> GIVEN REQUEST 1
Below, write out the rows exactly as they appear, starting with the line that contains "Where should I click to: Tap" and going on through the line that contains "coord(520,20)".

As of the date of this Agreement, no Borrower has any registered Intellectual Property or applications therefor except as noted in the Perfection Certificate or in the Credit Agreement. Each Borrower owns the sole, full and clear title to its
Intellectual Property, subject to Permitted Encumbrances. To the best of Borrowers’ knowledge, each of the Copyrights, Trademarks and Patents of Borrowers is valid and enforceable, and no part of the Intellectual Property has been judged
invalid or unenforceable, in whole or in part. Borrowers’ rights as licensees of intellectual property do not give rise to more than 5% of their consolidated gross revenues in any given month, including without limitation revenue derived from
the sale, licensing, rendering or disposition of any product or service. 
 ARTICLE V 
 COVENANTS 
 Until the monetary
Obligations are repaid in full and each of the other Obligations has been satisfied in full and discharged and in addition to the covenants set forth in the Credit Agreement, Borrowers jointly and severally covenant and agree as follows: 

5.1 Books and Records.

> RECORDS FOR THE TASK

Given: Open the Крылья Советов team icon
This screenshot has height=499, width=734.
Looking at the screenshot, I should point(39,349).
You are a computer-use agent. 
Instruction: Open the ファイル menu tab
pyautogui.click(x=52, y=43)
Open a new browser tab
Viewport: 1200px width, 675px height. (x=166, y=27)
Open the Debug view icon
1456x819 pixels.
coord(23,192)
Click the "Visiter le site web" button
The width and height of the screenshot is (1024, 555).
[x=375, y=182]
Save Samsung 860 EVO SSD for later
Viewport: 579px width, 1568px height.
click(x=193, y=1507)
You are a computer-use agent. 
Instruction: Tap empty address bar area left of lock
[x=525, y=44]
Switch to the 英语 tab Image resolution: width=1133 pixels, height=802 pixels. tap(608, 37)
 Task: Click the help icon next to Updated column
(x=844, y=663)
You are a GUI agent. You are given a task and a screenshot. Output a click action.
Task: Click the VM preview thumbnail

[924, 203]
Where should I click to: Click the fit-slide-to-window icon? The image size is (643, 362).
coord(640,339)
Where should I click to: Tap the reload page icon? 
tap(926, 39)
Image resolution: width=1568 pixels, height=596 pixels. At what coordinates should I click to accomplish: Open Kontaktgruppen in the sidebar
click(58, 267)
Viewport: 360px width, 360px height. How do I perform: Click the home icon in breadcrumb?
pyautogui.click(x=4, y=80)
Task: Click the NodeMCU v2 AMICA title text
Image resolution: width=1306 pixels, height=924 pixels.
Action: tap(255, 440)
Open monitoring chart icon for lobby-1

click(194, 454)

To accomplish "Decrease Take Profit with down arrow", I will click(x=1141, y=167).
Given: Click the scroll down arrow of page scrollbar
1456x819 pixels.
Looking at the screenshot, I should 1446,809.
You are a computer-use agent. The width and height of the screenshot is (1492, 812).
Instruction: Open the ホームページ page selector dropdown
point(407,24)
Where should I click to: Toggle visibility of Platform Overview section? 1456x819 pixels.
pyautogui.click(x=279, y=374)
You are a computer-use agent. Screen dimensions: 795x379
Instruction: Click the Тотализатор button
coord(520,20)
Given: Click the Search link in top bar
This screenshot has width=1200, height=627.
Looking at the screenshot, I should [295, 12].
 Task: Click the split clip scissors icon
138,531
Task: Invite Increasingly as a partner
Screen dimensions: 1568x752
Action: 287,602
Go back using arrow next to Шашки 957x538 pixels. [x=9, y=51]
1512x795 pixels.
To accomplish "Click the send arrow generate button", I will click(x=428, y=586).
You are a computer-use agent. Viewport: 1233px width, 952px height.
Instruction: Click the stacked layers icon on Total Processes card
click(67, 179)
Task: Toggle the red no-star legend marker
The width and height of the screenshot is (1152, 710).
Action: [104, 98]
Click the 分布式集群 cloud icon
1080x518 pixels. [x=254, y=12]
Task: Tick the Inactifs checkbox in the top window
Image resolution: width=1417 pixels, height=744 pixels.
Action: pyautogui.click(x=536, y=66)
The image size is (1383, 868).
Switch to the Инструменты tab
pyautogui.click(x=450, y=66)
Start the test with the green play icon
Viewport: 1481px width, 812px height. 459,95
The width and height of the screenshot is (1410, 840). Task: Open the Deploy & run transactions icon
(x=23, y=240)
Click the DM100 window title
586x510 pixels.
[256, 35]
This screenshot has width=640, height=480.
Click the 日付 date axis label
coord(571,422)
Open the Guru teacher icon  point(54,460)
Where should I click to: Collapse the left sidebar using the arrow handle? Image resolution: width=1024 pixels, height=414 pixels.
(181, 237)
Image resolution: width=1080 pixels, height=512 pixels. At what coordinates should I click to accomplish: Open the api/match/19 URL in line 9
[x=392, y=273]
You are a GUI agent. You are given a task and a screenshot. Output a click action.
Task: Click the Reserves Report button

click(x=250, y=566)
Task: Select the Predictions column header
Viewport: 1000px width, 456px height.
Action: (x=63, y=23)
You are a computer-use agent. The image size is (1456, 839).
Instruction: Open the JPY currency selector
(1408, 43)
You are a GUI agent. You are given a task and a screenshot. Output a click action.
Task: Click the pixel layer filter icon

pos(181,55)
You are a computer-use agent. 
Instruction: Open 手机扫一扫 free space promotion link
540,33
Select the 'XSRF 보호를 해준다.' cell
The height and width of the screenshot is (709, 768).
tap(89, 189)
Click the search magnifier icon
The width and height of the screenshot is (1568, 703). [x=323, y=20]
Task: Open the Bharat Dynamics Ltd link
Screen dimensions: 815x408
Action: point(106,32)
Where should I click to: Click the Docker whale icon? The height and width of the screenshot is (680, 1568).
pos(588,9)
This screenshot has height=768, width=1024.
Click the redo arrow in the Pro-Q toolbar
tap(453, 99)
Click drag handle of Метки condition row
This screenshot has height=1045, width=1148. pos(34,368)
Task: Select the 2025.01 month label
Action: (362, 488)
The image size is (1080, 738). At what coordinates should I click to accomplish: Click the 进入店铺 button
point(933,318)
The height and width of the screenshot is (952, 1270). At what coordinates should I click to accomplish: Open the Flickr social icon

> GIVEN REQUEST 2
Reproduce the agreement text starting with "As of the date" and going on through "product or service.", replacing "Perfection Certificate" with "Disclosure Schedule".

> EXPECTED OUTPUT 1
Where should I click to: Tap the reload page icon? 
tap(926, 39)
Image resolution: width=1568 pixels, height=596 pixels. At what coordinates should I click to accomplish: Open Kontaktgruppen in the sidebar
click(58, 267)
Viewport: 360px width, 360px height. How do I perform: Click the home icon in breadcrumb?
pyautogui.click(x=4, y=80)
Task: Click the NodeMCU v2 AMICA title text
Image resolution: width=1306 pixels, height=924 pixels.
Action: tap(255, 440)
Open monitoring chart icon for lobby-1

click(194, 454)

To accomplish "Decrease Take Profit with down arrow", I will click(x=1141, y=167).
Given: Click the scroll down arrow of page scrollbar
1456x819 pixels.
Looking at the screenshot, I should 1446,809.
You are a computer-use agent. The width and height of the screenshot is (1492, 812).
Instruction: Open the ホームページ page selector dropdown
point(407,24)
Where should I click to: Toggle visibility of Platform Overview section? 1456x819 pixels.
pyautogui.click(x=279, y=374)
You are a computer-use agent. Screen dimensions: 795x379
Instruction: Click the Тотализатор button
coord(520,20)

> EXPECTED OUTPUT 2
As of the date of this Agreement, no Borrower has any registered Intellectual Property or applications therefor except as noted in the Disclosure Schedule or in the Credit Agreement. Each Borrower owns the sole, full and clear title to its
Intellectual Property, subject to Permitted Encumbrances. To the best of Borrowers’ knowledge, each of the Copyrights, Trademarks and Patents of Borrowers is valid and enforceable, and no part of the Intellectual Property has been judged
invalid or unenforceable, in whole or in part. Borrowers’ rights as licensees of intellectual property do not give rise to more than 5% of their consolidated gross revenues in any given month, including without limitation revenue derived from
the sale, licensing, rendering or disposition of any product or service.